YOUR GOAL> Line for line, the listing below is to be transcribed exactly.

DATASET CONTENT>
*** Block opens ***
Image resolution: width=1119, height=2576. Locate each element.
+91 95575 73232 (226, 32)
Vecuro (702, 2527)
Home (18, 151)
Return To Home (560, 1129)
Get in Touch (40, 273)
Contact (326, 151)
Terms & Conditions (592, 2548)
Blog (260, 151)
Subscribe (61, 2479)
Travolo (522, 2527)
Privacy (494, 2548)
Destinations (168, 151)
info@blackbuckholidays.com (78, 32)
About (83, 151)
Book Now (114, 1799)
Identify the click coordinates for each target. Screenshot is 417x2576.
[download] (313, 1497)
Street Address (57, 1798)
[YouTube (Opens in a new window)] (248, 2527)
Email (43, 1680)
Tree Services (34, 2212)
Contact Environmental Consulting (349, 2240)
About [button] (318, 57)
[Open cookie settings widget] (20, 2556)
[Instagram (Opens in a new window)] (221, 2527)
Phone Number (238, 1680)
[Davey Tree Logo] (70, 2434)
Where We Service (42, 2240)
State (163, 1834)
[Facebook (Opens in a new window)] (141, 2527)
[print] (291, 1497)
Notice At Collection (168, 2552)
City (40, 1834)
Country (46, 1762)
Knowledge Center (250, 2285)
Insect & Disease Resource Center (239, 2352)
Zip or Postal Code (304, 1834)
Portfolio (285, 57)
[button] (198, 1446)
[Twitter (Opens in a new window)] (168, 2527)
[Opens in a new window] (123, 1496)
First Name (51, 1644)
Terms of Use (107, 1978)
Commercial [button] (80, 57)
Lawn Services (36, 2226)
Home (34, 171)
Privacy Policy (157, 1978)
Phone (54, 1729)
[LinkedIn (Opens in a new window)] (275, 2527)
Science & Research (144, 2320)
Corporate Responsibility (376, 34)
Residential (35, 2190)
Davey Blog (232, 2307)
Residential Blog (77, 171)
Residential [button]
*** Block closes ***
RESPONSE TO THIS TASK>
Image resolution: width=1119, height=2576. Locate each element.
+91 95575 73232 (226, 32)
Vecuro (702, 2527)
Home (18, 151)
Return To Home (560, 1129)
Get in Touch (40, 273)
Contact (326, 151)
Terms & Conditions (592, 2548)
Blog (260, 151)
Subscribe (61, 2479)
Travolo (522, 2527)
Privacy (494, 2548)
Destinations (168, 151)
info@blackbuckholidays.com (78, 32)
About (83, 151)
Book Now (114, 1799)
Identify the click coordinates for each target. Screenshot is 417x2576.
[download] (313, 1497)
Street Address (57, 1798)
[YouTube (Opens in a new window)] (248, 2527)
Email (43, 1680)
Tree Services (34, 2212)
Contact Environmental Consulting (349, 2240)
About [button] (318, 57)
[Open cookie settings widget] (20, 2556)
[Instagram (Opens in a new window)] (221, 2527)
Phone Number (238, 1680)
[Davey Tree Logo] (70, 2434)
Where We Service (42, 2240)
State (163, 1834)
[Facebook (Opens in a new window)] (141, 2527)
[print] (291, 1497)
Notice At Collection (168, 2552)
City (40, 1834)
Country (46, 1762)
Knowledge Center (250, 2285)
Insect & Disease Resource Center (239, 2352)
Zip or Postal Code (304, 1834)
Portfolio (285, 57)
[button] (198, 1446)
[Twitter (Opens in a new window)] (168, 2527)
[Opens in a new window] (123, 1496)
First Name (51, 1644)
Terms of Use (107, 1978)
Commercial [button] (80, 57)
Lawn Services (36, 2226)
Home (34, 171)
Privacy Policy (157, 1978)
Phone (54, 1729)
[LinkedIn (Opens in a new window)] (275, 2527)
Science & Research (144, 2320)
Corporate Responsibility (376, 34)
Residential (35, 2190)
Davey Blog (232, 2307)
Residential Blog (77, 171)
Residential [button]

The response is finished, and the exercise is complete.